* [WORK INSTRUCTION] After locating the line that contains "Screen dimensions: 1146x1064", output that line and each one following it, exactly, to the end of the entries. No pictures.

*** PROVIDED MATERIAL ***

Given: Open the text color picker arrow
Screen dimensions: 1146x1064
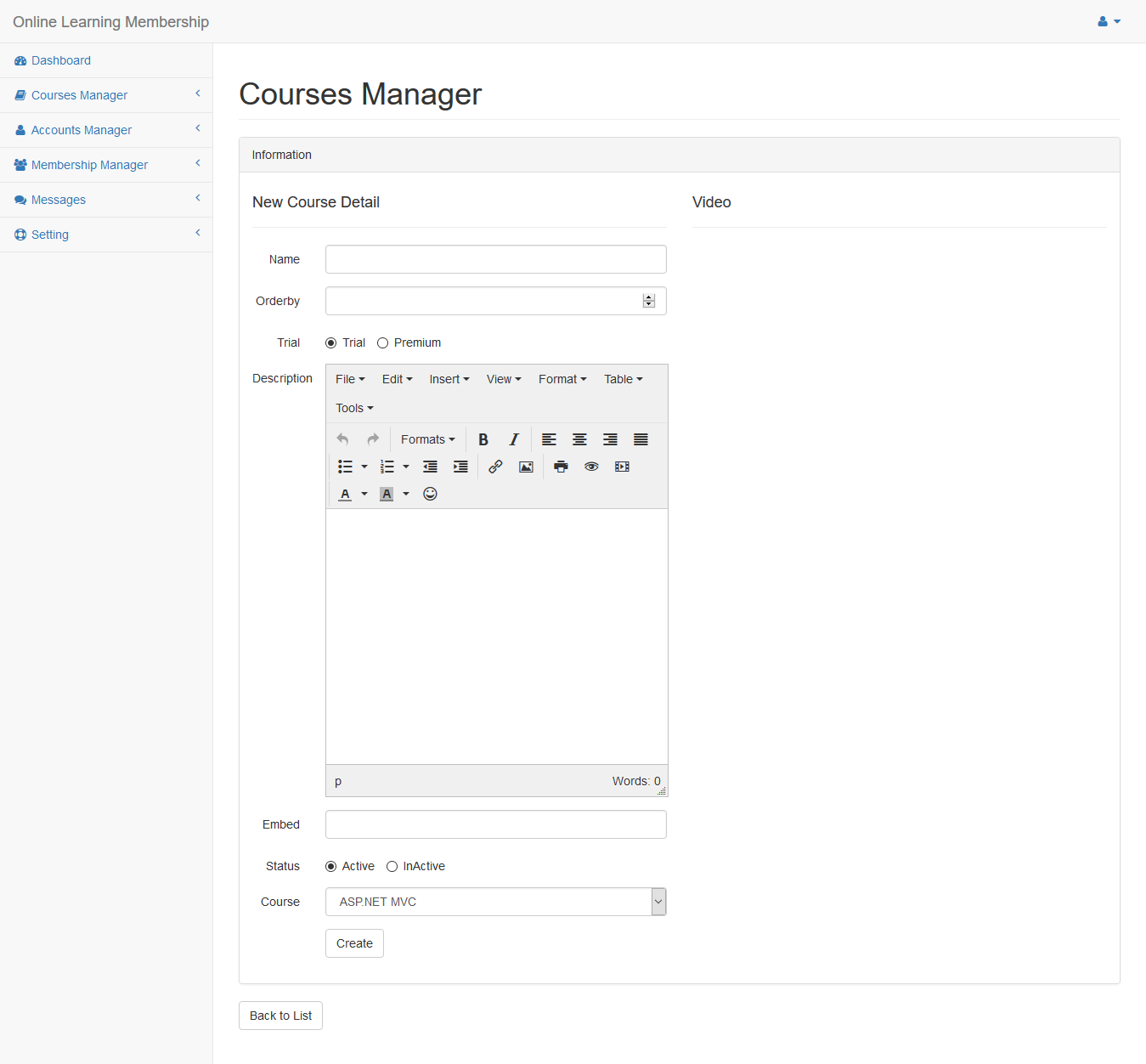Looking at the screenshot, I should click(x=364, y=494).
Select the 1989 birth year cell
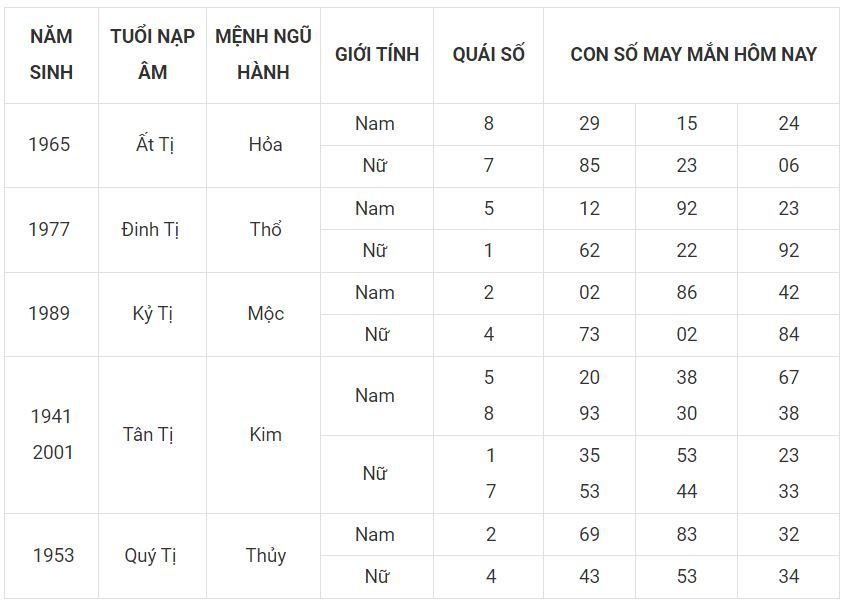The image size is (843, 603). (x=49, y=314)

*** End of PROVIDED MATERIAL ***

* [TASK RESPONSE]
Screen dimensions: 1146x1064
Looking at the screenshot, I should click(x=364, y=494).
Select the 1989 birth year cell
The image size is (843, 603). (x=49, y=314)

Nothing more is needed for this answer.